Historic house in Iowa, United States

The James Brown House is a historic building located in Riverdale, Iowa, United States. It has been listed on the National Register of Historic Places since 1982.

==History==
James Brown and his family are the first residents known to have lived in this house. He wrote to his wife from Davenport in 1844 that he had leased the house. He bought the property in 1854. The previous joint owners of the property were Horace Bradley, Lucius Moss, Aaron Moss and Amasa Doolittle, and one of them probably built the structure. The Brown family continued to live in the house until around 1865. It became known as Riverview Farm and for thirty-five years it had a succession of owners.

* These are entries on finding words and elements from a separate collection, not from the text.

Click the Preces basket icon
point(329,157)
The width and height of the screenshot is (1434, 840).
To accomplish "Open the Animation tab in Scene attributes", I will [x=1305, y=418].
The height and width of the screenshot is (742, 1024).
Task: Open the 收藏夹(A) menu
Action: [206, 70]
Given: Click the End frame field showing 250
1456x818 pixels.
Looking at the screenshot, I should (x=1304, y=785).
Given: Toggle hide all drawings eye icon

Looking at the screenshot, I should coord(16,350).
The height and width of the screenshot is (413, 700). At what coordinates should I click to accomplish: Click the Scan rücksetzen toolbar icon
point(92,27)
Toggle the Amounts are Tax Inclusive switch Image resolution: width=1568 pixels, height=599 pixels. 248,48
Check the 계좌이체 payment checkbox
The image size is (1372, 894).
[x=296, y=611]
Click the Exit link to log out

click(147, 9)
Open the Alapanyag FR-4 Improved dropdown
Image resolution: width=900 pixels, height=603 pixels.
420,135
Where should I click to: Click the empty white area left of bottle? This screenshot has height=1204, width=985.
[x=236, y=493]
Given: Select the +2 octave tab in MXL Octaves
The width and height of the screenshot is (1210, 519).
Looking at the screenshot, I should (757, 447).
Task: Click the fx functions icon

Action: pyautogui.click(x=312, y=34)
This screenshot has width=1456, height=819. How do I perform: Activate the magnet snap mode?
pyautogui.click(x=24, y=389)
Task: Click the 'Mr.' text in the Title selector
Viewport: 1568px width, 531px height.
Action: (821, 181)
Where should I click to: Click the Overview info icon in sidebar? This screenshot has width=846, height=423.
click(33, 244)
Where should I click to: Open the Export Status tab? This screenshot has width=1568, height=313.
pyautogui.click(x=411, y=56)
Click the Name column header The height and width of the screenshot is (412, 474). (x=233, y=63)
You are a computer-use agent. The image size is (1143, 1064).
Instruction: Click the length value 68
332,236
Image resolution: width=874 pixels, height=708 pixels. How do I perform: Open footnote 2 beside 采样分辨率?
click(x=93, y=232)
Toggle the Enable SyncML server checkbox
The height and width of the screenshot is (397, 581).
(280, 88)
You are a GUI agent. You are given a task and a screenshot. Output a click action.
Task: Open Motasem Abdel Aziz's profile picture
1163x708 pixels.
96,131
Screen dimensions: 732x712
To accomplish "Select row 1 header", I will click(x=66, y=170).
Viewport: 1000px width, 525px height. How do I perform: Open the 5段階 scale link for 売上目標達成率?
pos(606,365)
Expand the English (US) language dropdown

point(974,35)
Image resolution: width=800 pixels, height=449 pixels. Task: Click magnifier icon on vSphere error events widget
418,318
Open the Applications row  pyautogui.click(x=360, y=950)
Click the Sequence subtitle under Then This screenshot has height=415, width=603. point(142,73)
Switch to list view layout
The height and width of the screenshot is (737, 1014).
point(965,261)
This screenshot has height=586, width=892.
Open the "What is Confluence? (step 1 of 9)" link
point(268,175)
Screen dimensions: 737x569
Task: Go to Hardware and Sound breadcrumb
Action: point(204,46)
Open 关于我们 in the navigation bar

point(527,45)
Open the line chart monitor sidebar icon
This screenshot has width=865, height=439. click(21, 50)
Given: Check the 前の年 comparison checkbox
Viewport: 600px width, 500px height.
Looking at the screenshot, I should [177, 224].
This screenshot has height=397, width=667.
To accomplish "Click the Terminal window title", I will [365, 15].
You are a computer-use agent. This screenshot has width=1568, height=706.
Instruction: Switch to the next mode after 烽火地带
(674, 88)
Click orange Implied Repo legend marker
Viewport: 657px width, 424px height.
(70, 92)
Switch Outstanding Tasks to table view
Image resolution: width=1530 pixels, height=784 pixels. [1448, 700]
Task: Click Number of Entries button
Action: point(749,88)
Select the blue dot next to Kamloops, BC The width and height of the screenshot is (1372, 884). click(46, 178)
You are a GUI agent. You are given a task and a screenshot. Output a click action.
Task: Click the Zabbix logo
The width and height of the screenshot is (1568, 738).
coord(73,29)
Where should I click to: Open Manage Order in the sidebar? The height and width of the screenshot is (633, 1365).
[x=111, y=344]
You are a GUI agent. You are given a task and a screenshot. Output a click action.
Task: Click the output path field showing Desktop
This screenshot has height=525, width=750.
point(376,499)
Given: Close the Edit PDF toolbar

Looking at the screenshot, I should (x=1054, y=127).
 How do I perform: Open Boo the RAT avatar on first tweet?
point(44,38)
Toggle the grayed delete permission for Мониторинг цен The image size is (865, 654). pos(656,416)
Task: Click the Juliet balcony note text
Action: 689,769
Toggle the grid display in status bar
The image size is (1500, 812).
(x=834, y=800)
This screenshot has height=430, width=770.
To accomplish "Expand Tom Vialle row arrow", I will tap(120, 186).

Davenport businessman James R. Nutting bought the property in 1900 and it remained in his family until 1920. Universal Atlas Portland Cement Company bought it from the Nuttings in the 1920s and then sold it to John Crissey in 1937. He restored and maintained the property for 30 years. Alcoa, which operates a plant across the highway, bought the house and grounds in 1967.

==Architecture==
The stone house is situated on 5.8 acre at the base of a bluff overlooking the Mississippi River. The two-story structure is a vernacular interpretation of the Greek Revival style. At the same time, it reflects Roman or Jeffersonian Classicism found in the four-columned front porch and carved balustrades, the raised basement, and tall chimney stacks. The exterior walls and foundation are composed of coursed rubble stone that was quarried locally. For the most part, the windows are the six-over-six variety with wood sashes set in rectangular surrounds. They also feature stone lintels and lug sills. The main entrance is topped with a rectangular transom that is broken by two engaged piers and flanked by sidelights. The house is capped with a hipped roof that is sheathed in seamed tin. There are single gabled dormers on the north and south sides of the roof. At the roofline is a plain frieze and overhanging boxed cornice. Sometime before the turn of the 20th century a 1½-story clapboard addition was built onto the rear of the house. It was used as a blacksmith shop and as a summer kitchen.